Dijital içerikler ve sosyal medya
Proje kapsamında ‘bellekantakya.com’ adlı bir web sitesi ve ‘@bellekantakya’ Instagram hesabı oluşturuldu. Web sitesinde, kısa videolar, ses kayıtları ve görüşmeler kategorilere ayrılarak paylaşılacak.
İlham kaynakları ve psikolojik katkılar
Projeye, İstanbul’un ses haritası projesi, Avrupa Birliği destekli ‘Babaannemin Hikayesi’ ve Kosova’daki kültürel miras projeleri ilham verdi. Doç. Dr. Cengiz, “Proje, deprem sonrası kayıplarla yüzleşme ve vedalaşma sürecine destek olarak ruhsal iyileşmeyi hedefliyor,” ifadelerini kullandı.

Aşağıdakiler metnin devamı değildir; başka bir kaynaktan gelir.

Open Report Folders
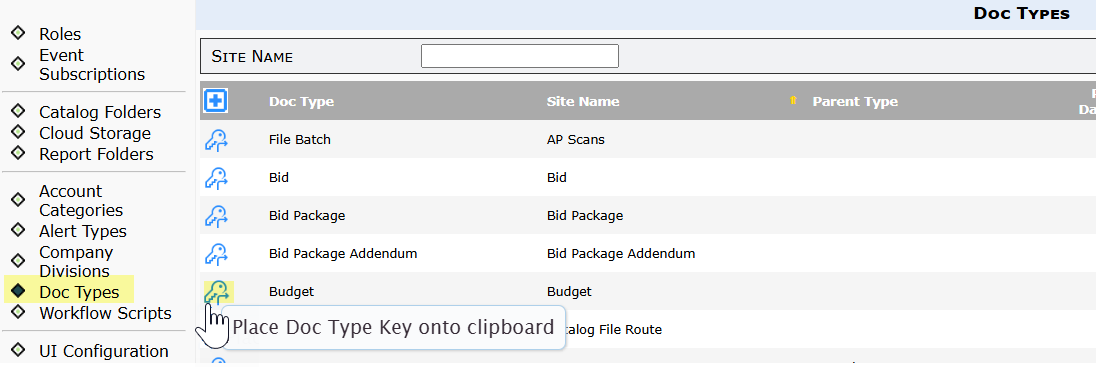Image resolution: width=1096 pixels, height=367 pixels. coord(96,154)
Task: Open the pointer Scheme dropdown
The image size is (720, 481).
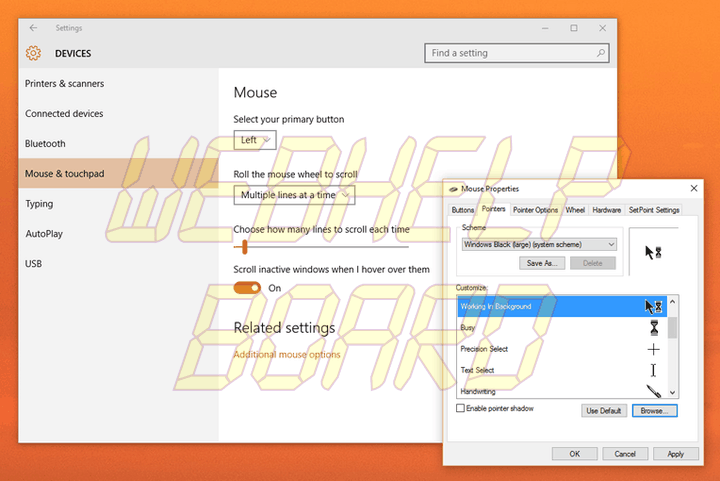Action: point(539,245)
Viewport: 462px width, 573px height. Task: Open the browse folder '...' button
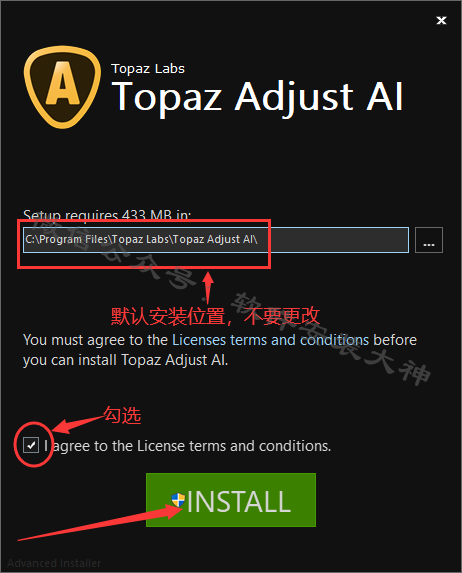(x=429, y=240)
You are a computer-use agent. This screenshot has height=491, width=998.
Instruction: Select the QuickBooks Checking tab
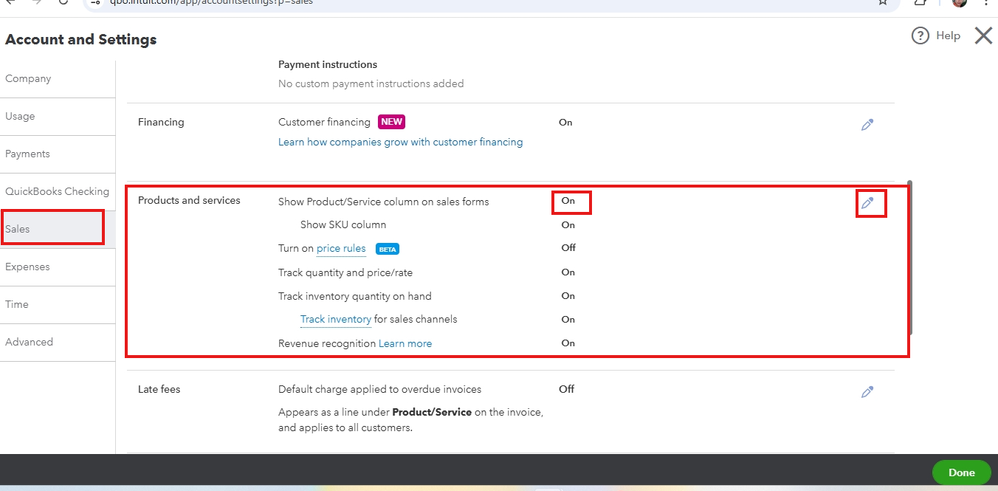click(57, 192)
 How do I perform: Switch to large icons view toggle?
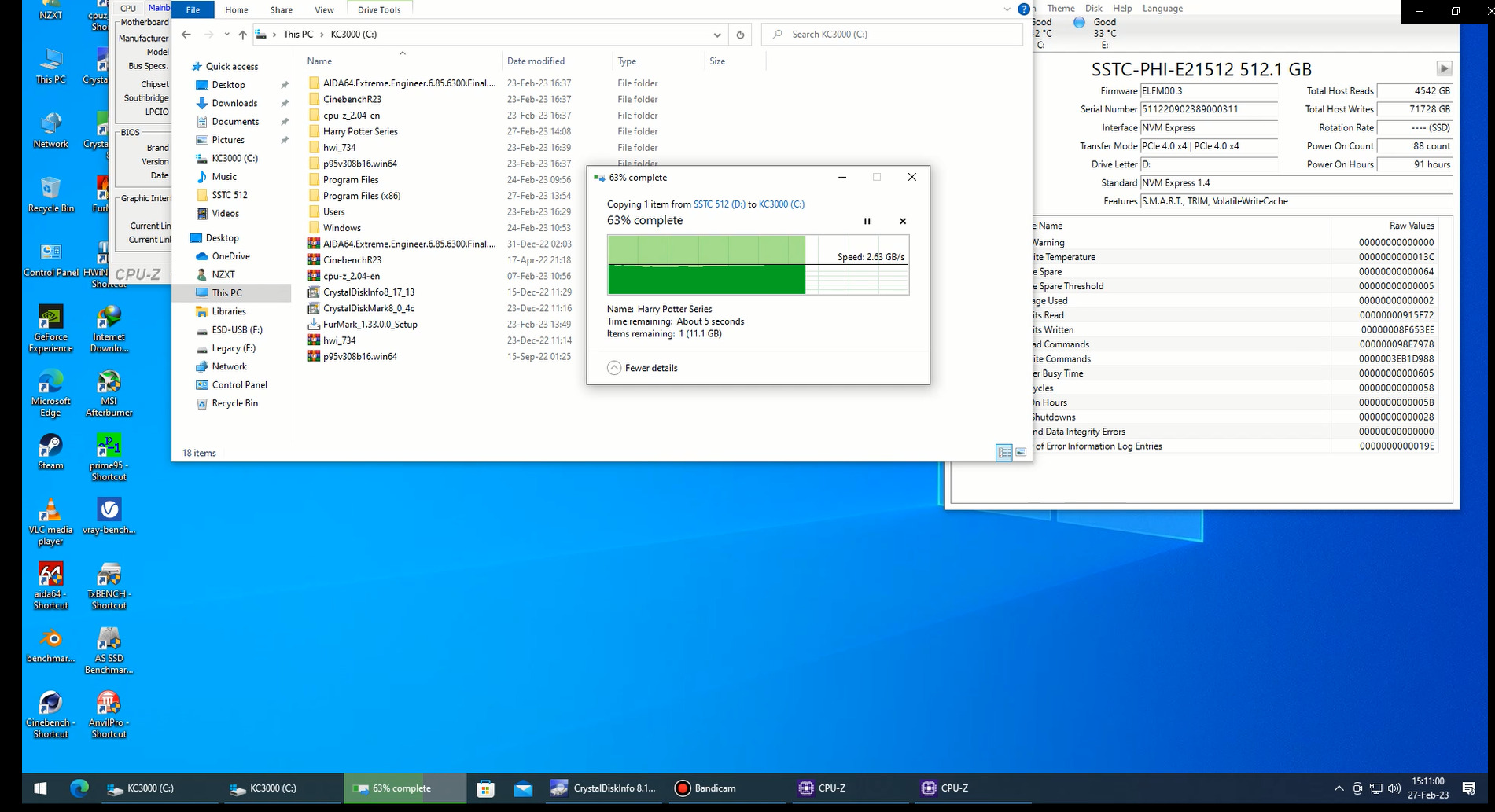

2024 Şubat ayında tamamlanması planlanan projenin çıktıları; akademik yayınlar, paneller, çalıştaylar ve belgesel film şeklinde olacak. Proje, sadece Antakya için değil, benzer zorluklar yaşayan diğer kentler için de örnek bir model olmayı amaçlıyor.